## Work required
Take the line that contains "Instruction: Click the 4.1" and each line after it in the material below, and transcribe them exactly, stopping at the end.

■ ■ ■ ■ ■

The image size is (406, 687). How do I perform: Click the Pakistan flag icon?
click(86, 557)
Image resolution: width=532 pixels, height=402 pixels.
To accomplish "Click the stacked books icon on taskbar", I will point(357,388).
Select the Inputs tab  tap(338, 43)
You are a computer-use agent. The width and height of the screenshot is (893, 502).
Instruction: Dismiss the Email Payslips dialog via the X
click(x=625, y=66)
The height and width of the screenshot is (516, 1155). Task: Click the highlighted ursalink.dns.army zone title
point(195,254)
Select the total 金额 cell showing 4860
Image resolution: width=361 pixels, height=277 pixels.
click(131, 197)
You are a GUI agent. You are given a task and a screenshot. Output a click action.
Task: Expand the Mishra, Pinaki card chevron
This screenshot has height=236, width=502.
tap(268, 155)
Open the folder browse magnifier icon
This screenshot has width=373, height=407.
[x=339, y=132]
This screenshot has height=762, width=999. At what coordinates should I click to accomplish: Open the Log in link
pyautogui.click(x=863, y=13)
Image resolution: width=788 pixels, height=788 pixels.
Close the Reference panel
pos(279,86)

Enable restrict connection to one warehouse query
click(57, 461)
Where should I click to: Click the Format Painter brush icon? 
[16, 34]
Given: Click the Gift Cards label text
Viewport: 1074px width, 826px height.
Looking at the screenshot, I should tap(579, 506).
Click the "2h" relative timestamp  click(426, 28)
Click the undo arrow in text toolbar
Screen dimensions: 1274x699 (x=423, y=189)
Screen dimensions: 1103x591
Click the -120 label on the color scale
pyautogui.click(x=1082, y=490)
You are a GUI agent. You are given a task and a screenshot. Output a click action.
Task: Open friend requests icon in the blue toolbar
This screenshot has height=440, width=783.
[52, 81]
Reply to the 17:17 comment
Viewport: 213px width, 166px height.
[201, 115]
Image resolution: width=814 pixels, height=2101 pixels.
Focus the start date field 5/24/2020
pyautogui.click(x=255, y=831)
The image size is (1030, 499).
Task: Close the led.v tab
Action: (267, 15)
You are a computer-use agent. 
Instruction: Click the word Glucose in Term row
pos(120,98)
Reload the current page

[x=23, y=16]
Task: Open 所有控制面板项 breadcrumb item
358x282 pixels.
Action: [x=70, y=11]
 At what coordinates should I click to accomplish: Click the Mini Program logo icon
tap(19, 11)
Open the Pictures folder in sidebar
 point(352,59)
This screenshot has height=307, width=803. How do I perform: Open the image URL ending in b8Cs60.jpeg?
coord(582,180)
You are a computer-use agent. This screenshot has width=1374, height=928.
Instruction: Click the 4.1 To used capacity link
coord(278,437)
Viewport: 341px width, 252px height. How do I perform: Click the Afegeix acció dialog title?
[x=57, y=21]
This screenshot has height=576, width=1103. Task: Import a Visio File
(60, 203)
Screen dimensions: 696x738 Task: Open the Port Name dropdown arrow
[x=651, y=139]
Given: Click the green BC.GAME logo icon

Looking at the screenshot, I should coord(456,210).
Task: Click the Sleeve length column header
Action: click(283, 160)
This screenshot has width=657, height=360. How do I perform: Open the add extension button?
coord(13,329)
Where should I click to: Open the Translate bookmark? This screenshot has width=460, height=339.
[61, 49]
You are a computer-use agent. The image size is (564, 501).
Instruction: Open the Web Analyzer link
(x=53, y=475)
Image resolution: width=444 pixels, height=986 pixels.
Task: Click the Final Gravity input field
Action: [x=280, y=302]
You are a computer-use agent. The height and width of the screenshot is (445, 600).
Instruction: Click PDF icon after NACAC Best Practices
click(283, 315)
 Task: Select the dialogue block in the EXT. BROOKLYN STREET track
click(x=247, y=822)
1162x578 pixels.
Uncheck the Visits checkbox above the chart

■ ■ ■ ■ ■

## Reply to the task
Instruction: Click the 4.1 To used capacity link
coord(278,437)
Viewport: 341px width, 252px height. How do I perform: Click the Afegeix acció dialog title?
[x=57, y=21]
This screenshot has height=576, width=1103. Task: Import a Visio File
(60, 203)
Screen dimensions: 696x738 Task: Open the Port Name dropdown arrow
[x=651, y=139]
Given: Click the green BC.GAME logo icon

Looking at the screenshot, I should coord(456,210).
Task: Click the Sleeve length column header
Action: click(283, 160)
This screenshot has width=657, height=360. How do I perform: Open the add extension button?
coord(13,329)
Where should I click to: Open the Translate bookmark? This screenshot has width=460, height=339.
[61, 49]
You are a computer-use agent. The image size is (564, 501).
Instruction: Open the Web Analyzer link
(x=53, y=475)
Image resolution: width=444 pixels, height=986 pixels.
Task: Click the Final Gravity input field
Action: [x=280, y=302]
You are a computer-use agent. The height and width of the screenshot is (445, 600).
Instruction: Click PDF icon after NACAC Best Practices
click(283, 315)
 Task: Select the dialogue block in the EXT. BROOKLYN STREET track
click(x=247, y=822)
1162x578 pixels.
Uncheck the Visits checkbox above the chart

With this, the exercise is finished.